Existenzgründer müssen dem zuständigen Finanzamt innerhalb eines Monats nach Eröffnung eines gewerblichen Betriebes oder Aufnahme einer freiberuflichen Tätigkeit weitere Auskünfte über die für die Besteuerung erheblichen rechtlichen und tatsächlichen Verhältnisse erteilen (§ 138 Absatz 1b Satz 1 und Absatz 4 AO) – Stichwort steuerlicher Erfassungsbogen. Abgefragt werden hier z. B. der voraussichtliche Umsatz und der erwartete Gewinn.

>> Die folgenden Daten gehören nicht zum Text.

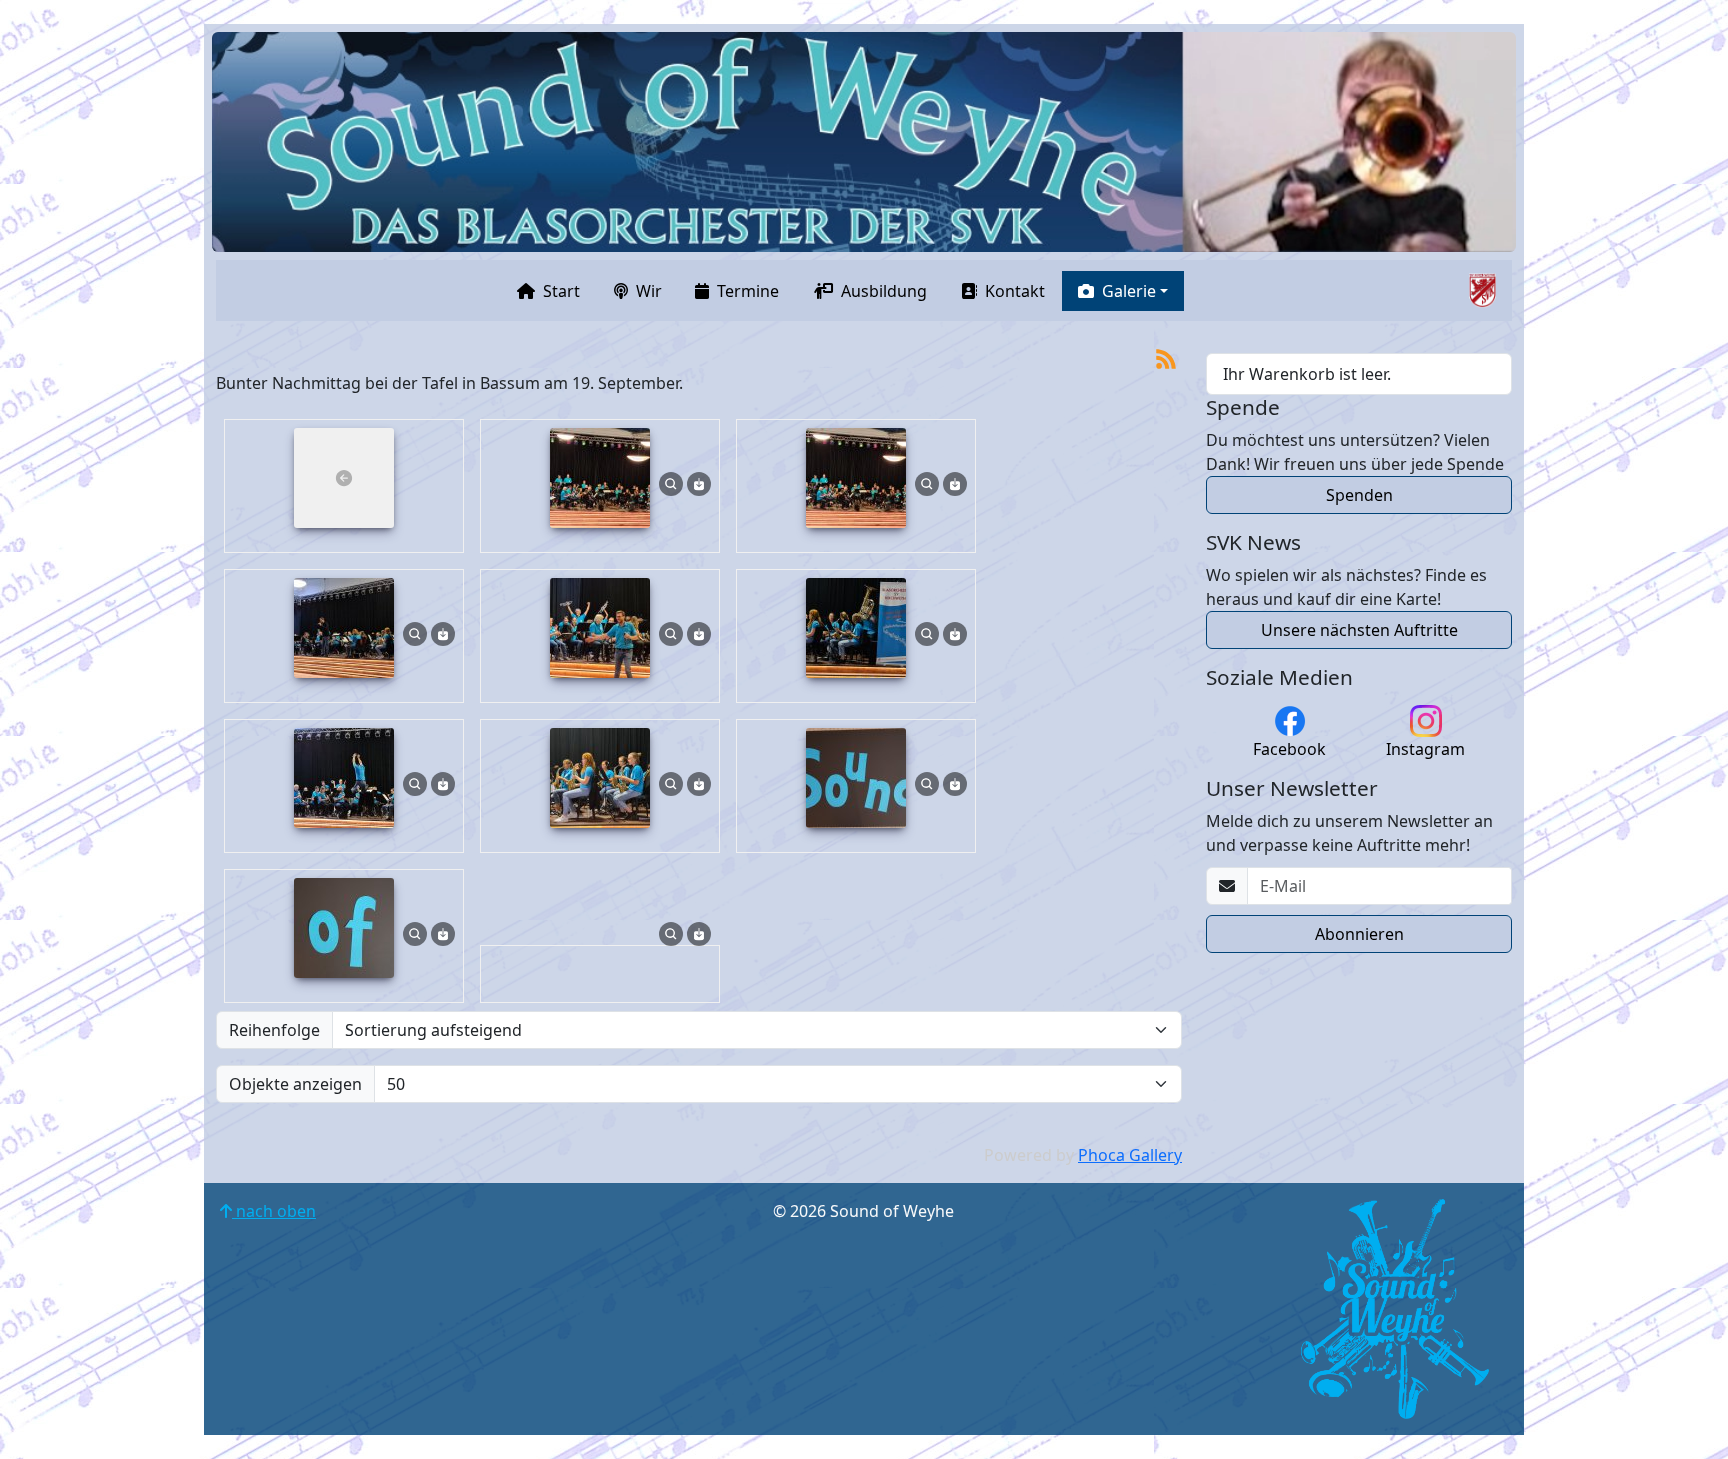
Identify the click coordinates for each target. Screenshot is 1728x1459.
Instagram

Weiterhin möchte das Finanzamt gern wissen, wie Sie Ihren Gewinn ermitteln und Ihre Umsätze besteuern möchten. Deshalb sollte das Thema "Steuern" bereits vor dem eigentlichen Unternehmensstart auf der Prioritätenliste mit ganz oben stehen. Diese Auskünfte sind seit dem 01.01.2021 in folgenden Fällen nach amtlich vorgeschriebenem Datensatz über die amtlich bestimmte Schnittstelle zu übermitteln (§ 138 Absatz 1b Satz 2 AO): Aufnahme einer gewerblichen, selbständigen (freiberuflichen) oder land- und forstwirtschaftlichen Tätigkeit (Einzelunternehmen); Gründung einer Personengesellschaft/-gemeinschaft; Gründung einer Kapitalgesellschaft bzw. Genossenschaft.

Für die elektronische authentifizierte Übermittlung steht grundsätzlich das Internetportal Mein ELSTER zur Verfügung. Der Registrierungsvorgang kann bis zu zwei Wochen dauern.

Ausführliche Informationen finden Sie hier auf der Homepage des Bayerischen Landesamts für Steuern.

Umsatzsteuer-Voranmeldung

Als Existenzgründer waren Sie bis Ende 2020 in den ersten zwei Jahren zur monatlichen Umsatzsteuer-Voranmeldung verpflichtet. Die IHK-Organisation hat in zahlreichen Stellungnahmen gegenüber dem Gesetzgeber und der Finanzverwaltung seit Jahren diese bürokratische Mehrbelastung angeprangert. Mit dem dritten Bürokratieentlastungsgesetz (BEG III) wurden Gründer nunmehr nicht mehr verpflichtet die Umsatzsteuervoranmeldung monatlich ‎abzugeben. Dies ist allerdings befristet auf den ‎Besteuerungszeitraum 2021 bis 2026.

‎Damit wurde immerhin ein Teilerfolg zu Gunsten der Existenzgründer erreicht. Somit ist der Voranmeldezeitraum seit 1. Januar 2021 grundsätzlich das Kalendervierteljahr, es sei denn die Steuer für das vorangegangene Kalenderjahr beträgt mehr als 7.500 Euro. In diesem Fall sind monatliche Anmeldungen abzugeben. Bei einer abzuführenden Umsatzsteuer des Vorjahres von weniger als 1.000 Euro kann das Finanzamt den Unternehmer von der Pflicht zur Voranmeldung und Vorauszahlung befreien.